Popülist sağın gelişmesi ile birlikte Avrupa’da artan ırkçılık, yabancı düşmanlığı ve antisemitizmin şimdi de köklü ve tarihi bir anglosakson ‘sol’ partide arz-ı endam etmesi, antisemitizmin tarihten, toplumlardan ve ideolojilerden bağımsız bir ırkçılık türü olduğunu tekrar hatırlatıyor kimi balık hafızalı ve naif kafalara. Ekonomik sıkıntılar ve gelecek kaygısından muzdarip yığınlar faturayı sürekli birilerine kesmek zorundalar. 16. yüzyılda böyleydi, kimi nüanslarla 21. yüzyılda da böyle.

Jeremy Corbyn’in, kendisinden sonra kimi parti üyelerinin de çizmeyi aştıklarını anlayınca savunmaya geçmesi ve özür müessesesine başvurması güven vermiyor, zira insan artık söz duymak değil eylem görmek istiyor.

Geçtiğimiz cuma günü Corbyn’in Guardian Gazetesinde çıkan, “Antisemitleri partiden atacağım, benim için konuşmuyorlar” başlıklı yazısı aslında tarihi bir dönemeç olabilir ancak, antisemitizmle mücadelenin sözle değil somut eylemle yapılabileceğini hatırlatmakta fayda var.

Corbyn yazısında, kendisinin aslında ne kadar çok kültürlülük temeli üzerine hayatını kurduğunu ve hiç bir şekilde antisemitlerle ortak noktasının olmadığını iddia ederken, partideki antisemit vakaları incelemekte yavaş kaldıklarını, bunu hızlandıracaklarını, ayrıca parti içinde antisemitizm ile ilgili eğitim programlarına başlamayı düşündüklerini belirtiyor.

Şöyle yazmış Corbyn:

“Sorunu inkâr etmek çözüme yaramıyor. Bu tür görüşlere sahip olanların İşçi Partisi’nde yeri yok ve olmayacak. Az sayıda olabilirler ama bir tane bile yeteri kadar ‘çok’tur. Antisemit zehri akıtanlar bilsinler ki, benden değilsiniz ve benim için konuşmuyorsunuz ve bizim hareketin içinde yeriniz yok!”

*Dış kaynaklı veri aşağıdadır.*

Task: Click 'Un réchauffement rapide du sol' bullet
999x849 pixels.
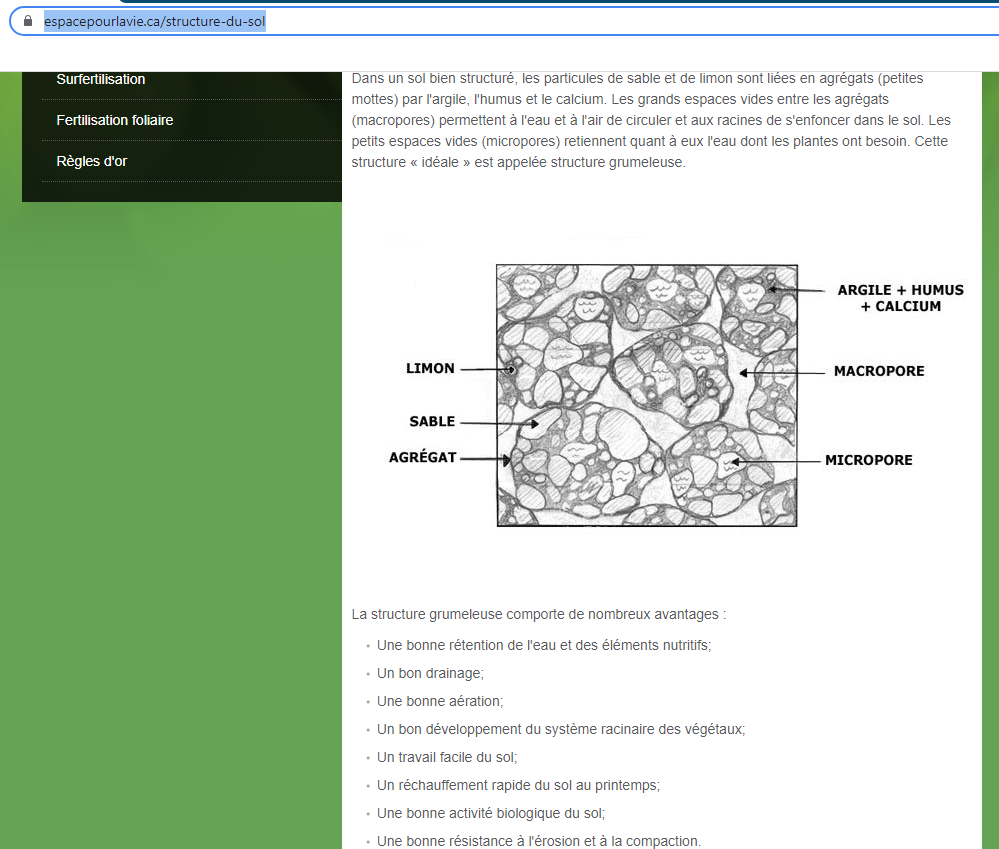Action: tap(518, 786)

Zaman gösterecek pek tabii ki.

↔↔↔

Hrant Dink Vakfı’nın düzenli olarak yayınladığı, ulusal ve yerel basında nefret söylemi raporunun sonuncusu, nefret söyleminin basında, bırakın hız kesmeyi, aksine dört nala koştuğunu gösteriyor. Nefret söylemine maruz kalan dinsel/etnik gruplarda Yahudiler bu kez birinciliği Ermenilere devrederek ikinci olmuşlar.

Aralarında çok ciddi ırkçı söylemlerin olduğu yazıların mevcudiyeti karşısında hukukun harekete geçeceğine inanmak istiyoruz.